== WORK TO COMPLETE ==
(1) Transcribe the part of the prairie night-sky passage below that lies between "The Night Shadowed" and "Blackfoot First Nations.", inclusive.
(2) Go on with the prairie night-sky passage below, picking up right after its final sentence.

== DOCUMENT PASSAGE ==

◇ ◇ ◇

The Night-Shadowed Prairie


The Night Shadowed Prairie

“No ocean of water in the world can vie with its gorgeous sunsets; no solitude can equal the loneliness of a night-shadowed prairie.” – William Butler, 1873

In the 1870s, just before the coming of the railway and European settlement, English adventurer William Butler trekked the Canadian prairies, knowing what he called “The Great Lone Land” was soon to disappear as a remote and unsettled territory.

The quote from his book is on a plaque at the site where I took the lead image, Sunset Point at Writing-on-Stone Provincial Park.

The night was near perfect, with the Milky Way standing out down to the southern horizon and the Sweetgrass Hills of Montana. Below, the Milk River winds through the sandstone rock formations sacred to the Blackfoot First Nations.

The next night (last night, July 26, as I write this) I was at another unique site in southern Alberta, Red Rock Coulee Natural Area. The sky presented one of Butler’s unmatched prairie sunsets.

Big Sky Sunset at Red Rock Coulee

This is “big sky” country, and this week is putting on a great show with a succession of clear and mild nights under a heat wave.

Waxing Crescent Moon at Red Rock Coulee

The waxing crescent Moon adds to the western sky and the sunsets. But it sets early enough to leave the sky dark for the Milky Way to shine to the south.

The Milky Way at Red Rock Coulee

This was the Milky Way on Wednesday night, July 27, over Red Rock Coulee. Sagittarius and the centre of the Galaxy lie above the horizon. At right, Saturn shines amid the dark lanes of the Dark Horse in the Milky Way.

I’m just halfway through my week-long photo tour of several favourite sites in this Great Lone Land. Next, is Cypress Hills and the Reesor Ranch.

◇ ◇ ◇

[Word and element locating data]
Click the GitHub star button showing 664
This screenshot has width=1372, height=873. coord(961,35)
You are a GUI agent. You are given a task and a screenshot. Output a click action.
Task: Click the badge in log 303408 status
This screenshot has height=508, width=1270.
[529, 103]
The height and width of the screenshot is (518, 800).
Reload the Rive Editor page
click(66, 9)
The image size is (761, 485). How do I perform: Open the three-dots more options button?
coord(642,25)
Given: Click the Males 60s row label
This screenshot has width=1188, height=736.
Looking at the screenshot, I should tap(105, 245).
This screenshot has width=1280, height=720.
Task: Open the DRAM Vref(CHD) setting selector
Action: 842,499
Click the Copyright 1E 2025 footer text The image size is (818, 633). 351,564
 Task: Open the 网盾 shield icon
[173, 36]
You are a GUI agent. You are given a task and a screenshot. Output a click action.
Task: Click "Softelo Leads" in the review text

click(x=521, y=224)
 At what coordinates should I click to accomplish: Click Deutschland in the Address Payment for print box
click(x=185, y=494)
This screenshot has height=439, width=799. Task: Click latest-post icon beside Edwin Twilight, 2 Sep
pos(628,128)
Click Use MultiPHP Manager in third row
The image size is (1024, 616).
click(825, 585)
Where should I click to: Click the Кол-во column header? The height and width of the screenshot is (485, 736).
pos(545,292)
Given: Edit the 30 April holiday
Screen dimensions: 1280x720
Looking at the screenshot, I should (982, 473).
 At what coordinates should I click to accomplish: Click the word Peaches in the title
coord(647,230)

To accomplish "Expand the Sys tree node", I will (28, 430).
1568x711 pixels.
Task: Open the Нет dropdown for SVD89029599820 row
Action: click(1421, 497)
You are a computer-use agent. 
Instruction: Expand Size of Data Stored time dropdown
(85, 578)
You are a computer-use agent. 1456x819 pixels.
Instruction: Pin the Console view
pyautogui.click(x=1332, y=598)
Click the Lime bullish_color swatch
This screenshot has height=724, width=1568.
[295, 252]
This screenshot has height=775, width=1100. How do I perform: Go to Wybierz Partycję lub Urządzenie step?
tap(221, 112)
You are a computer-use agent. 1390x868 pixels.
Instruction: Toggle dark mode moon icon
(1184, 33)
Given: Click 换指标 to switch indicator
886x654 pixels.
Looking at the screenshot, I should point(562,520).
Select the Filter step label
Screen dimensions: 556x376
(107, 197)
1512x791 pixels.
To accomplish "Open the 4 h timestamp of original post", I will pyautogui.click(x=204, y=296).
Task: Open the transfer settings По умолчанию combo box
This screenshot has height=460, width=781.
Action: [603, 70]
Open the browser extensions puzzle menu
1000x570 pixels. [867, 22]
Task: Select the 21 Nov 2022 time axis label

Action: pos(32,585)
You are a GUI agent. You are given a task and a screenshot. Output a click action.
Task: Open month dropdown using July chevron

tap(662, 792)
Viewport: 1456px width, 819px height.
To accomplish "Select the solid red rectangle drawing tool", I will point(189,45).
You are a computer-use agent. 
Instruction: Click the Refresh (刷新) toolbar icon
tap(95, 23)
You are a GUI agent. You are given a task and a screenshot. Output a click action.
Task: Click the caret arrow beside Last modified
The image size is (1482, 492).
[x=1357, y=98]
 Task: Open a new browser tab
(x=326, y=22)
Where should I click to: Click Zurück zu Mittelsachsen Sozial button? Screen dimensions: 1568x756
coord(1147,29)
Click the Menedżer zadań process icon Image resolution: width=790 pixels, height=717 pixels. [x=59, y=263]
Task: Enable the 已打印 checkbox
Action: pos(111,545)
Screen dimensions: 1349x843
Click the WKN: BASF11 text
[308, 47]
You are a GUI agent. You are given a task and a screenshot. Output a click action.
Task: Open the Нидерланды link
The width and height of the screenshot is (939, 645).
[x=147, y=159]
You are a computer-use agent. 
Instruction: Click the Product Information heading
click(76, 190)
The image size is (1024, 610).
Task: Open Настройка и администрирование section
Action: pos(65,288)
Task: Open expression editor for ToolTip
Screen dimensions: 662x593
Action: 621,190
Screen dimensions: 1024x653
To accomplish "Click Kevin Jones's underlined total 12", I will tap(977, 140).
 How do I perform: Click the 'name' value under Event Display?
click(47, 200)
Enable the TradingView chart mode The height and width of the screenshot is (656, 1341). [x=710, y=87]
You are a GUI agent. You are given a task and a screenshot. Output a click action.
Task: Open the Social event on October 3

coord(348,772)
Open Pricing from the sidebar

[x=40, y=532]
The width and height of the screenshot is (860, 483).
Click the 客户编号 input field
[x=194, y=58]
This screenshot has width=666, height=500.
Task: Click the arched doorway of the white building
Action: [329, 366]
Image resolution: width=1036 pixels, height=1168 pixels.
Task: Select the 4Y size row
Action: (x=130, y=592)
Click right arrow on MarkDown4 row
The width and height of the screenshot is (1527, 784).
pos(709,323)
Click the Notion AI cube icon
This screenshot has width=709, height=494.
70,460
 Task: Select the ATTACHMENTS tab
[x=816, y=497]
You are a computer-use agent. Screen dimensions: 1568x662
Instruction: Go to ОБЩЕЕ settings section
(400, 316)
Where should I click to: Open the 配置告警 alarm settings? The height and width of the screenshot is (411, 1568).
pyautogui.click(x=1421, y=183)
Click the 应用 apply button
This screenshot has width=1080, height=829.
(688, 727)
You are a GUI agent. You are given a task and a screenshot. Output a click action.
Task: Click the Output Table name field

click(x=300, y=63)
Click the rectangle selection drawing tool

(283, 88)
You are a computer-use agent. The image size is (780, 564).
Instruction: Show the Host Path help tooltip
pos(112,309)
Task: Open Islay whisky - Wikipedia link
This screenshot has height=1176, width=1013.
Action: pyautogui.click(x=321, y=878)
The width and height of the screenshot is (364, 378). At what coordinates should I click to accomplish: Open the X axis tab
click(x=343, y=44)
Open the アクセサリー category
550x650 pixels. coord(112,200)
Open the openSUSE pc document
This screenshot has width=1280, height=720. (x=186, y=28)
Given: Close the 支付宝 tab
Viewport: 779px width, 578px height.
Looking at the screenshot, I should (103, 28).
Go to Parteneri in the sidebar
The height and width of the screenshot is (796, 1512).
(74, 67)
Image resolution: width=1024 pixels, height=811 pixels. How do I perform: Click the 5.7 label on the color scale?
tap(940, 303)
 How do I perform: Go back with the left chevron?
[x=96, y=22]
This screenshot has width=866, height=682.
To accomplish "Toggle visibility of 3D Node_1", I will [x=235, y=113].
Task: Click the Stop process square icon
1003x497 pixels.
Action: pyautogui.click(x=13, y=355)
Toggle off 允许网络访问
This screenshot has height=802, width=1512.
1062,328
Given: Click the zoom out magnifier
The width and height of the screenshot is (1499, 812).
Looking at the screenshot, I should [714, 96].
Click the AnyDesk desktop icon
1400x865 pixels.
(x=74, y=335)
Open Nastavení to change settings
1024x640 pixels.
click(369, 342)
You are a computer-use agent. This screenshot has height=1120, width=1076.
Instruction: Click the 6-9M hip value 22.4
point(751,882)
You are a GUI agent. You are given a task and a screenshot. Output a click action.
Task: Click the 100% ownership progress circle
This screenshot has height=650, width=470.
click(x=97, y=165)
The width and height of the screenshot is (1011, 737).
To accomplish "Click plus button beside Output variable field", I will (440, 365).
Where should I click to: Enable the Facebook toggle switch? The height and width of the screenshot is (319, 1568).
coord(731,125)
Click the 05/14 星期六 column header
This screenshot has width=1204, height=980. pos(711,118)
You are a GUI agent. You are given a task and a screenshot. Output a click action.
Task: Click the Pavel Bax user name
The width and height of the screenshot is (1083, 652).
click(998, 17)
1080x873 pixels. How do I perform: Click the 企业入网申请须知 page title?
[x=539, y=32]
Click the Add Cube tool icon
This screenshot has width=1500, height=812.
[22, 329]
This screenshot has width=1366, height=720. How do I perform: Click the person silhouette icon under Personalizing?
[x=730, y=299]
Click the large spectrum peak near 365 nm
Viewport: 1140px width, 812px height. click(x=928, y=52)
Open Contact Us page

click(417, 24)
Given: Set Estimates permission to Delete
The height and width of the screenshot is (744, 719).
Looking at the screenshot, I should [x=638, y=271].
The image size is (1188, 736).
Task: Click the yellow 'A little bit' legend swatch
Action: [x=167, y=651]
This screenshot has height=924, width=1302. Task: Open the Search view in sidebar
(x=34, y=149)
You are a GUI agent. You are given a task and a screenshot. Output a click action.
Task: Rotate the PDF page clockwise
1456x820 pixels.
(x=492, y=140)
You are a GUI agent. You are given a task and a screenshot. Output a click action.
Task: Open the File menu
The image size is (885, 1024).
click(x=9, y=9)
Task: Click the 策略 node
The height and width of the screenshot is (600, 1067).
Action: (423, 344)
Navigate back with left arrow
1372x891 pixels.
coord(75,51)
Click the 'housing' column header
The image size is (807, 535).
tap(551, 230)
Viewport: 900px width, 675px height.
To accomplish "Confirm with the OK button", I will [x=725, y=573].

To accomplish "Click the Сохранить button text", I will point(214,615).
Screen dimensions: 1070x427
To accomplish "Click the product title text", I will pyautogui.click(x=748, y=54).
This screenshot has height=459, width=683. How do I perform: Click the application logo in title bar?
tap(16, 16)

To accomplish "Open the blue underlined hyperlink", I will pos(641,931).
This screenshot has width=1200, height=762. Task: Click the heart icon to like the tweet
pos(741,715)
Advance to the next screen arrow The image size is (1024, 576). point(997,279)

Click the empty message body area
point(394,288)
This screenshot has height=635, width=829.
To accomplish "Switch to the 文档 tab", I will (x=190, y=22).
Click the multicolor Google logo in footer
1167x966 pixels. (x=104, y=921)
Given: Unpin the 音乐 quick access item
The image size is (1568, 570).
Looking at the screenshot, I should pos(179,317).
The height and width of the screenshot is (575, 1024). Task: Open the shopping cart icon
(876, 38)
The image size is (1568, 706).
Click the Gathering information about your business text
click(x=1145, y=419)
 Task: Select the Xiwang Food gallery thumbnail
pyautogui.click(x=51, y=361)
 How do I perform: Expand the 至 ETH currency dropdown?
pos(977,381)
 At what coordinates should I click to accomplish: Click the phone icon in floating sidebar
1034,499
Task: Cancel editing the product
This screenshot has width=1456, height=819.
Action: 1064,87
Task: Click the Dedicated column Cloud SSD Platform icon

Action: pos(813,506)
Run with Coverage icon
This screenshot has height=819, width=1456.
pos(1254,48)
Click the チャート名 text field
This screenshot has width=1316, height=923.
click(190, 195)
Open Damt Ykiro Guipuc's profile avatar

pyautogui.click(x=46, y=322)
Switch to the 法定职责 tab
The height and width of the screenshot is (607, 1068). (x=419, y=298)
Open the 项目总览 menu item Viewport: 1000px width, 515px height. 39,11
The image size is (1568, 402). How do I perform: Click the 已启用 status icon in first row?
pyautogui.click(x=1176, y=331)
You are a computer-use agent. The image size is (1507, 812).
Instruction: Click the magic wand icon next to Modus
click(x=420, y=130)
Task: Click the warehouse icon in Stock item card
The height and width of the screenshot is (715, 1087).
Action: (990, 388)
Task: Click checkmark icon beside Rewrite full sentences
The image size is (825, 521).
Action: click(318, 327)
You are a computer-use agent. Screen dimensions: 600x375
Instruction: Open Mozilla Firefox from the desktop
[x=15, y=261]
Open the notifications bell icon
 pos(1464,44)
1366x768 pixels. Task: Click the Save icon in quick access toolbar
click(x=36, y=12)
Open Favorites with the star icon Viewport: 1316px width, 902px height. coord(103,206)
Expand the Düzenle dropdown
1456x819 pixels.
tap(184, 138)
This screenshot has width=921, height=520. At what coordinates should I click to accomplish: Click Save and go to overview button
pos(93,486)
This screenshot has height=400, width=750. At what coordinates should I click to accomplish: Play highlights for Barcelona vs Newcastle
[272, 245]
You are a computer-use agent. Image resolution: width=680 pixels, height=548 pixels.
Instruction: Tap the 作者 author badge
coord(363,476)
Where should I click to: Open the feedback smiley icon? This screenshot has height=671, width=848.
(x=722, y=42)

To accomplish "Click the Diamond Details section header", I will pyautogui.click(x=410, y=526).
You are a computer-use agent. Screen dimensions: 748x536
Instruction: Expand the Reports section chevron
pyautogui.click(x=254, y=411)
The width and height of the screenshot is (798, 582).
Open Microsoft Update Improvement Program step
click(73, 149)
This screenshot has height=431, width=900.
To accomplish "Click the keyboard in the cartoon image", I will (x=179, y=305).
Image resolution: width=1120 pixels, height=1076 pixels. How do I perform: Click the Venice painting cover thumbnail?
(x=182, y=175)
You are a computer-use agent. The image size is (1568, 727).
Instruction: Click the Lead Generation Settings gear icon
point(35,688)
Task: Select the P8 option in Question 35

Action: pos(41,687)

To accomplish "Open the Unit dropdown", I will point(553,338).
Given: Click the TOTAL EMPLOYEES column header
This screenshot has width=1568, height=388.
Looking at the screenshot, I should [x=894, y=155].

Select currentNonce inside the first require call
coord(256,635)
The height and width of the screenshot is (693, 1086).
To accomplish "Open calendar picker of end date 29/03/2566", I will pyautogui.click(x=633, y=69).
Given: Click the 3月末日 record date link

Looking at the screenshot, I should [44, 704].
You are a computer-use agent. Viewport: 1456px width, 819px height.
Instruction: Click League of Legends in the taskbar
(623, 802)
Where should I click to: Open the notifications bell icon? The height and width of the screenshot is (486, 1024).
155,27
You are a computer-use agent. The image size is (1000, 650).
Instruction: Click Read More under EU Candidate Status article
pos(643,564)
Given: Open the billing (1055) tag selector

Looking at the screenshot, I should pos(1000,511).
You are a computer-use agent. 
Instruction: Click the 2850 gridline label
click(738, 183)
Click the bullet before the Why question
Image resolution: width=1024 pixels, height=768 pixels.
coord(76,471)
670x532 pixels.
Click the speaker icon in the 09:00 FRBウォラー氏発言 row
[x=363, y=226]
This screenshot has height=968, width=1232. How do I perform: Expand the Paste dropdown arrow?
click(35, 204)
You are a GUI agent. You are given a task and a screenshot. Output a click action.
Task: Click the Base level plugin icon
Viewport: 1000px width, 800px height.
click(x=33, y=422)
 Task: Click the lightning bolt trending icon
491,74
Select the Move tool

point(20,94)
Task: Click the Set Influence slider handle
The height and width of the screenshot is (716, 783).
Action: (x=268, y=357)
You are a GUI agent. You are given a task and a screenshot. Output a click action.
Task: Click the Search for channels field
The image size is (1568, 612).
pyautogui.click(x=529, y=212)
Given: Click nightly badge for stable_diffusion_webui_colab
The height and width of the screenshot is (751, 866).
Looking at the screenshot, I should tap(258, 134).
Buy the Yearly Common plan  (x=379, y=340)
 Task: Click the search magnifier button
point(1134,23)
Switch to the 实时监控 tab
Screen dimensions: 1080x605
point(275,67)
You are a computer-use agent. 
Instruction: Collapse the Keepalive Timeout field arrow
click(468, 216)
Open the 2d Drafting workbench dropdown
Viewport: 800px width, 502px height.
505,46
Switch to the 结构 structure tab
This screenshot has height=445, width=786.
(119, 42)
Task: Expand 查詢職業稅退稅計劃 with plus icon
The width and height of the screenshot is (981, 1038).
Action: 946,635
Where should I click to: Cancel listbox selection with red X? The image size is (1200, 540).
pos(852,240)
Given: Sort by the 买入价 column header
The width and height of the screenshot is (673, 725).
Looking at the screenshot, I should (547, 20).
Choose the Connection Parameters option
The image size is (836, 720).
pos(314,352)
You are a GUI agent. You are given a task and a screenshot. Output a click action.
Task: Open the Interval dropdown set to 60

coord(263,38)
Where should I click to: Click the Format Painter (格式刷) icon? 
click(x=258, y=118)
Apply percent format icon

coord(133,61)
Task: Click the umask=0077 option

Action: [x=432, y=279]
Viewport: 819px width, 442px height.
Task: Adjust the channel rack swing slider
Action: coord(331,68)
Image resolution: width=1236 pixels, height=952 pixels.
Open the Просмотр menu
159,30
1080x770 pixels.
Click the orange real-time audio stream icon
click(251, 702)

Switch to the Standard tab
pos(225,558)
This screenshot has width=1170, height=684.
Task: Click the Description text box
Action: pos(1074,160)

◇ ◇ ◇

== RESULTS IN ORDER ==
(1)
The Night Shadowed Prairie

“No ocean of water in the world can vie with its gorgeous sunsets; no solitude can equal the loneliness of a night-shadowed prairie.” – William Butler, 1873

In the 1870s, just before the coming of the railway and European settlement, English adventurer William Butler trekked the Canadian prairies, knowing what he called “The Great Lone Land” was soon to disappear as a remote and unsettled territory.

The quote from his book is on a plaque at the site where I took the lead image, Sunset Point at Writing-on-Stone Provincial Park.

The night was near perfect, with the Milky Way standing out down to the southern horizon and the Sweetgrass Hills of Montana. Below, the Milk River winds through the sandstone rock formations sacred to the Blackfoot First Nations.

(2)
— Alan, July 27, 2017 / © 2017 Alan Dyer / amazingsky.com

 

Moon and Twilight Planets over the Bow River


Moon with Antares, Mars & Saturn over Bow River

The waxing Moon shines between Saturn and Mars over the waters of the Bow River.

It was a beautiful autumn evening for watching the twilight showing of the crescent Moon accompanied by Saturn (at right of centre) and the pairing of Mars (at left, above) with his rival red star, Antares in Scorpius (at left, below).

The river is the Bow, with its headwaters at Bow Glacier in Banff.

To shoot this scene I drove to the grounds of the Blackfoot Crossing Historical Park south of Cluny, Alberta to take advantage of its viewpoint overlooking the Bow River and the heart of the traditional Siksika First Nations tribal lands.

It was here, in the valley below, that Treaty Seven was signed between Chief Crowfoot and Colonel James Macleod in September 1877. Today, a beautiful interpretive centre sits on the hillside at the heart of Blackfoot country.

– Alan, September 28, 2014 / © 2014 Alan Dyer

 

Floodwaters at Bow River Crossing


SIksika Nation and Bow River Flood Panorama #3

This is not a picture of the amazing sky but a document of what the sky can do when it decides to be merciless.

No one has seen anything like this in living memory, with homes under water and the river swollen to a lake engulfing the Bow River Valley.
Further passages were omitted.